# Stated goal
Reproduce each line of the data below verbatim, preserving every character and the original line order.

# Data shown
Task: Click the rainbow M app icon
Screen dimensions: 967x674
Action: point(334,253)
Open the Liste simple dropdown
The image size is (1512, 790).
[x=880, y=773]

# Response to the exercise
Task: Click the rainbow M app icon
Screen dimensions: 967x674
Action: point(334,253)
Open the Liste simple dropdown
The image size is (1512, 790).
[x=880, y=773]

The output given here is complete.